Większość walidatorów SQL twierdzi, że moje zapytanie jest w porządku, jednak mysqli::error wywala to:

You have an error in your SQL syntax; check the manual that corresponds to your MariaDB server version for the right syntax to use near '1280', '720', 'Fotel')' at line 1

Z góry dziękuję za pomoc

komentarz 28 maja 2022 przez VBService Ekspert (256,580 p.)

BTW, skoro zmienne

for ($j = 0; $j < $file_count; $j++) {
    // ...
    $sizex = 1280;
    $sizey = 720;
    // ...
}

mają stałą wartość, to Moim zdaniem, lepiej jest zapisać to

$sizex = 1280;
$sizey = 720;
for ($j = 0; $j < $file_count; $j++) {
    $sl_id = $j + 1;
    if (...) {
       // ...
    }
}

1 odpowiedź

odpowiedź 27 maja 2022 przez Wiciorny Ekspert (283,300 p.)
wybrane 27 maja 2022 przez kingkushlee

Najlepsza

No nie jest poprawny, problemem jest to, że twój SQL jest w STRINGU podwójnego cudzysłowie "cos" a w środku korzystasz z pojedynczego przy np zmiennej,

komentarz 27 maja 2022 przez kingkushlee Gaduła (3,960 p.)

Więc jak poprawnie koduje się stringi w zapytaniach SQL korzystając z PHP? Mam jeszcze jedno zapytanie skonstruowane w podobny sposób i działa bez zarzutu.

komentarz 27 maja 2022 przez Wiciorny Ekspert (283,300 p.)

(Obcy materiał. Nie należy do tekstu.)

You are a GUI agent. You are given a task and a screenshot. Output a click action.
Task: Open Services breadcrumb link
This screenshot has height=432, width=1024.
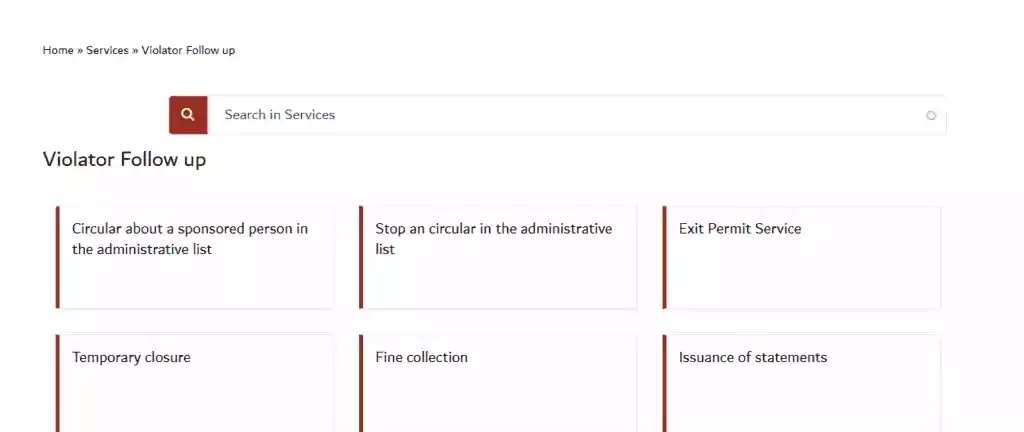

po pierwsze użyj parametrów nienazwanych może, jak się koduje

$mysqli->prepare('INSERT INTO table(subject,message) VALUES (?,?)'))

albo, https://www.php.net/manual/en/mysqli.real-escape-string.php. Koduje się naturalnie, ale twoje pytanie błędne jest w samo w sobie, zresztą inaczej powinieneś podejść do przekazywania parametrów

komentarz 27 maja 2022 przez kingkushlee Gaduła (3,960 p.)

W porządku, dziękuję za poradę. Zacznę używać prepared statementów.

1	komentarz 27 maja 2022 przez Wiciorny Ekspert (283,300 p.) Pomijam już kwestie unikania błędu, ale jest to zdecydowanie bezpieczniejsze i praktyczniejsze rozwiązanie :)